Bugünkü meselelerin çıkışında bu tek tipleştirmenin yoğun psikolojik travmasını hep beraber yaşadık. Türkler, Kürtler, Sünniler, Aleviler hep beraber yaşadık. Hep beraber, biz o dönemde genç üniversiteliler olarak bu yaklaşıma karşı farklı ideolojilerle aylakta durduk. Bu tek tipleştirenler karşısında bu kez ayrıştıranlar çıktı. ‘Madem ki biz Mezopotamya çocuklarıyız, diğer çocuklardan ayrılmalıyız’ diyenler çıktı. ‘Madem ki biz Anadolu çocuklarıyız, diğerleri ya sevsinler ya terk etsinler’ diyenler çıktı. Biz son 13 yıl içinde bu tek tipleştirme ve ayrıştırma çabalarına karşı hep birleştirmeyi, farklılara saygı duyarak o farklılıklar üzerinden çatışma çıkarmadan, gönülleri birleştirmeyi hedef edindik. Çözüm Süreci'nin esas itibarıyla özünde de bu vardı, Milli Birlik, Kardeşlik Projesi'nin özünde de bu vardı, demokratikleşmenin özünde de bu vardı. Şimdi de çatışma, farklılaşma buradadır. Şu masanın etrafında olanlar, cuma günü TOBB Salonu'nu dolduranlar ve birçok platformda, akil insanlar heyeti veya değişik platformda bir araya gelenler, hep ayrıştırmak isteyenlere karşı farklılıkları korumakla birlikte birleştirmeye çalışanların gayreti oldular."
"Ben dahi kendi çocuğuma ismini koyarken..."
"Biz iktidara geldiğimizde tek tipleştirme devam ediyordu. Sadece Kürt vatandaşlarımıza dönük olarak değil bütün kesimlere dönük olarak. 'Başörtülü olmayacaksınız' deniliyordu. 'Herkes başını açmak zorunda' deniliyordu. Sadece Kürtçe değil değişik lehçelerde yayın yasağı vardı" diye konuşan Davutoğlu, sözlerini şöyle sürdürdü:
"Klasik denildiğinde belli klasikler hatırlanır ama Yunus Emre Faki Teyran'ın aynı felsefeyi farklı dillerde ifade ettiği unutulurdu.

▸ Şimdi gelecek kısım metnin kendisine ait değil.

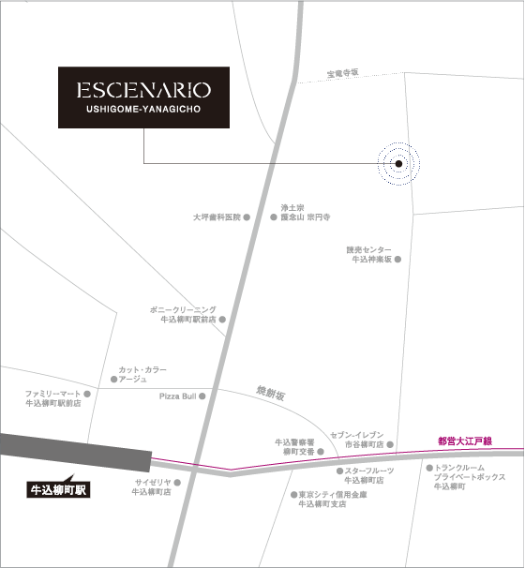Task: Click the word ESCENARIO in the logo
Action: [143, 91]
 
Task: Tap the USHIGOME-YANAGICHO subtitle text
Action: [143, 110]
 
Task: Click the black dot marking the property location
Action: [398, 164]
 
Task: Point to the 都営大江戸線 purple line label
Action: [465, 440]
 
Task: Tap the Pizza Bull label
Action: [176, 396]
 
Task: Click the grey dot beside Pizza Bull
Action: [202, 396]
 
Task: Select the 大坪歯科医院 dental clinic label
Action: [217, 217]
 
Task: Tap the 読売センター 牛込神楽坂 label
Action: [370, 255]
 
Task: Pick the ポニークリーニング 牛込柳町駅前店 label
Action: [183, 314]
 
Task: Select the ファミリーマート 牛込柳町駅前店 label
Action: [52, 397]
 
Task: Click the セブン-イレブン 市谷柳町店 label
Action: [357, 440]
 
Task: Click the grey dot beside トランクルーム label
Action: [429, 468]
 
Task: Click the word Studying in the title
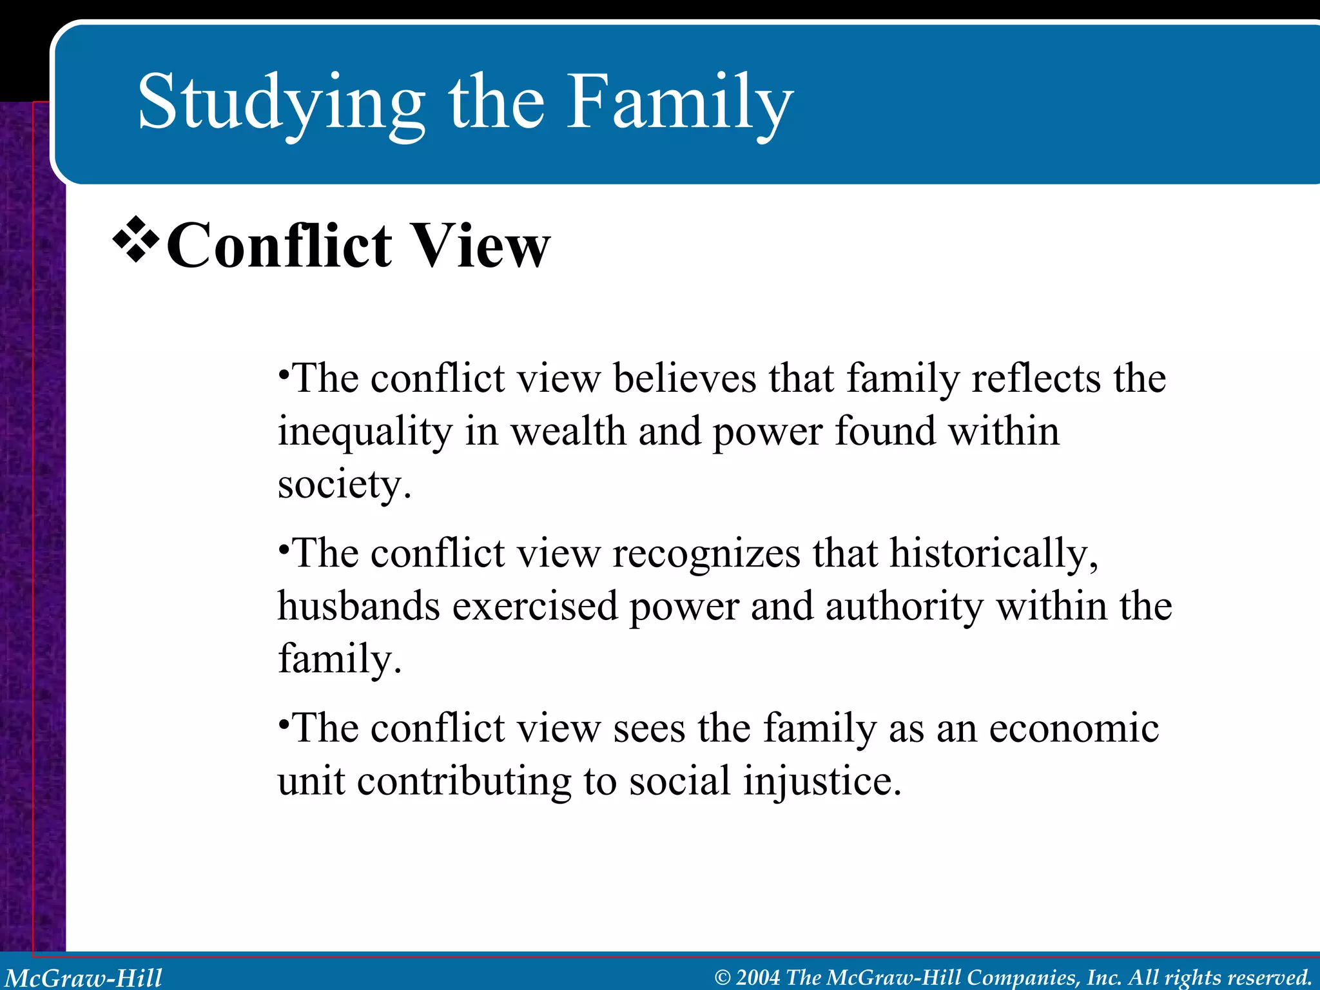click(x=281, y=103)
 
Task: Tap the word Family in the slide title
click(x=679, y=103)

Ahmedi Hani ile Hazreti Mevlana'nın benzerlikleri değil farklılıkları üzerinde konuşulurdu. Yasaklar vardı. Ben dahi kendi çocuğuma ismini koyarken, Meymune isminin Türkçe olmaması sebebiyle nüfus müdürünün nasıl gözümün içine bakıp, 'bunu değiştirmeniz gerekir' dediğini hala hatırlıyorum, 1988 yılında. Hepimiz yaşadık bunları."
"Tek tipleştirme çabalarına karşı çok büyük mesafeler kat ettik"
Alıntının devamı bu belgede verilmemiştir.